Afghanistan Complex Emergency Situation Report #03 (FY 2003)

Situation Report
Originally published


Note: This Situation Report updates previous Central Asia Situation Reports released in FY 2001 and FY 2002. New information is italicized.


Two decades of war in Afghanistan, including a decade-long Soviet occupation and ensuing civil strife, left Afghanistan impoverished and mired in an extended humanitarian crisis. A devastating four-year regional drought compounded the crisis, drying up wells, parching agricultural land, killing off livestock, collapsing rural economies, and eventually exhausting the coping mechanisms of many ordinary Afghans, forcing them to leave their homes in search of food and water. International relief agencies, with support from the United States (U.S.), have long been active in providing humanitarian assistance to the Afghan people, even during the restrictive years of the Taliban. The U.S. Agency for International Development's Disaster Assistance Response Team (USAID/DART) began its emergency coordination work in response to the regional drought in June 2001. USAID/OFDA continues to assess the humanitarian needs of vulnerable Afghans, and to monitor the relief programs of its implementing partners.

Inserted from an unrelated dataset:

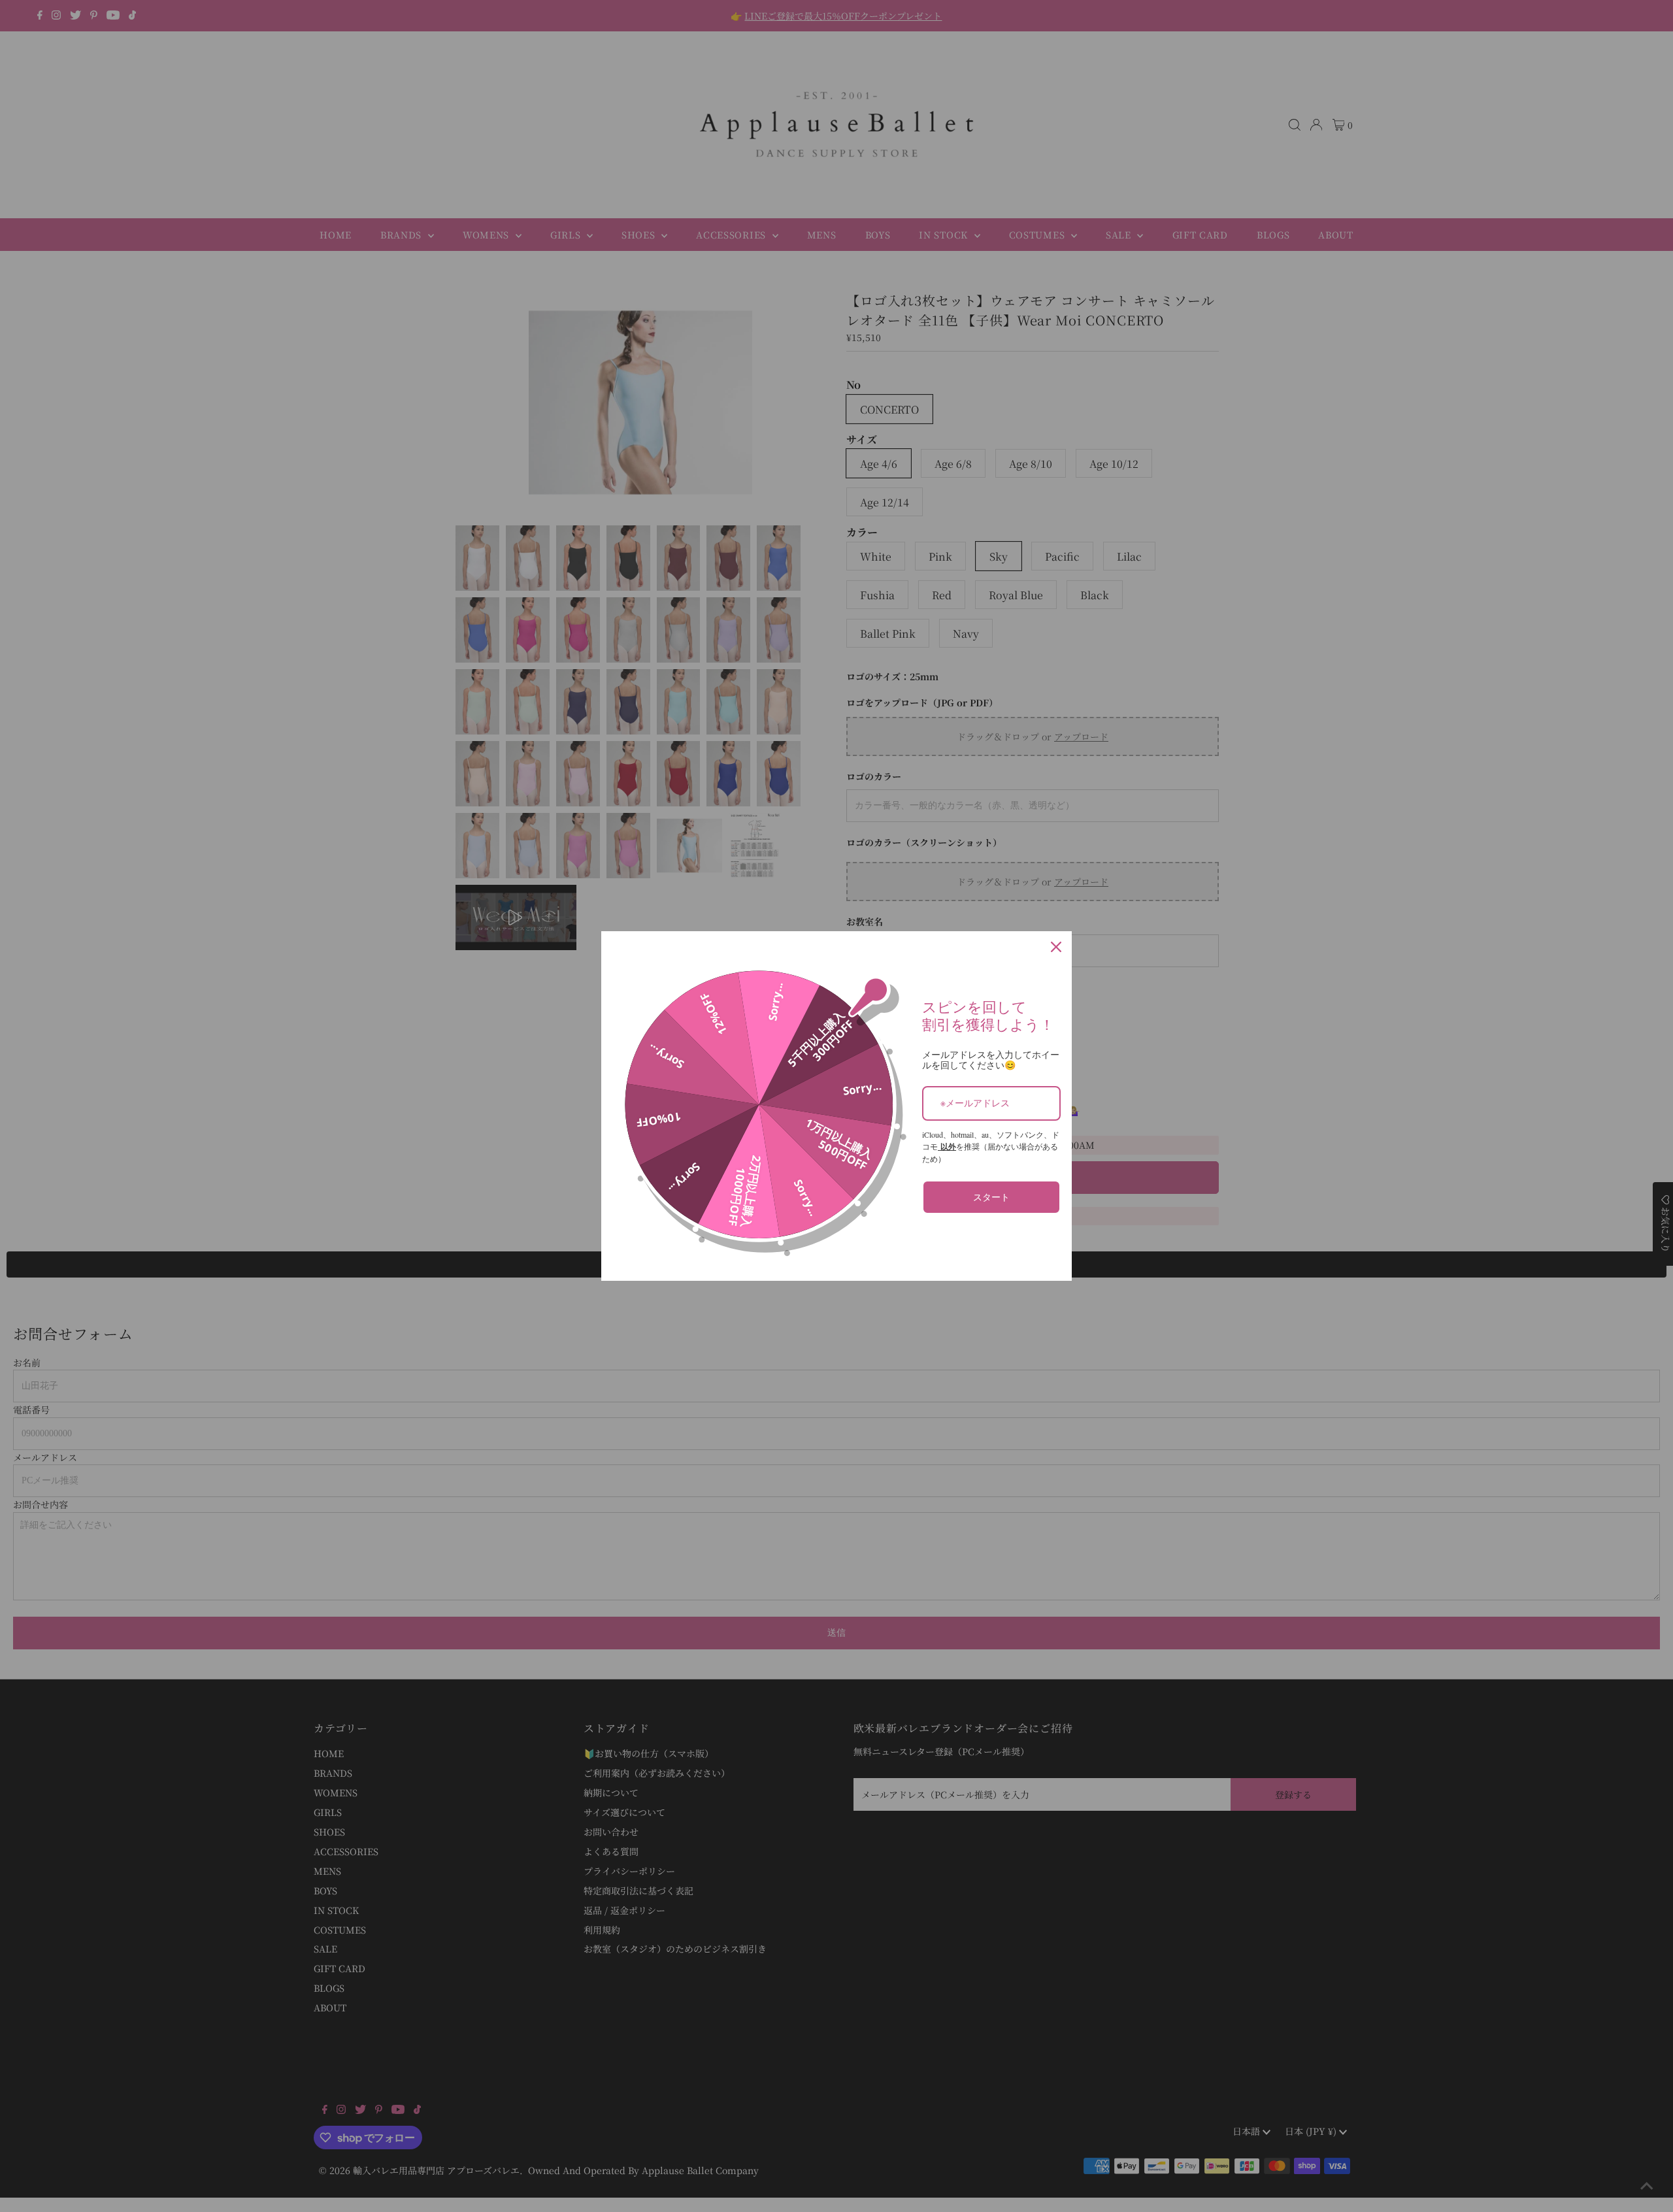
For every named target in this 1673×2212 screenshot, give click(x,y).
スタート (991, 1197)
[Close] (1056, 947)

Afghanistan: Numbers at a Glance

Total population (CIA Factbook): 26,813,057

Old Caseload Refugees as of Dec. 2002 (UNHCR)

Pakistan and Iran: 3,500,000

Refugee Returns Since January 1, 2002 (UNHCR)

Pakistan (vol. assisted since March 1): 1,532,000
Iran (voluntary assisted since April 9): 261,000
Central Asian states: 10,000

Internally Displaced (UNHCR)

Estimated caseload as of December 2002: 724,000
North and west: 117,000
Center and east: 194,000
South: 413,000

Internally Displaced Returns Since Jan. 1, 2002 (IOM)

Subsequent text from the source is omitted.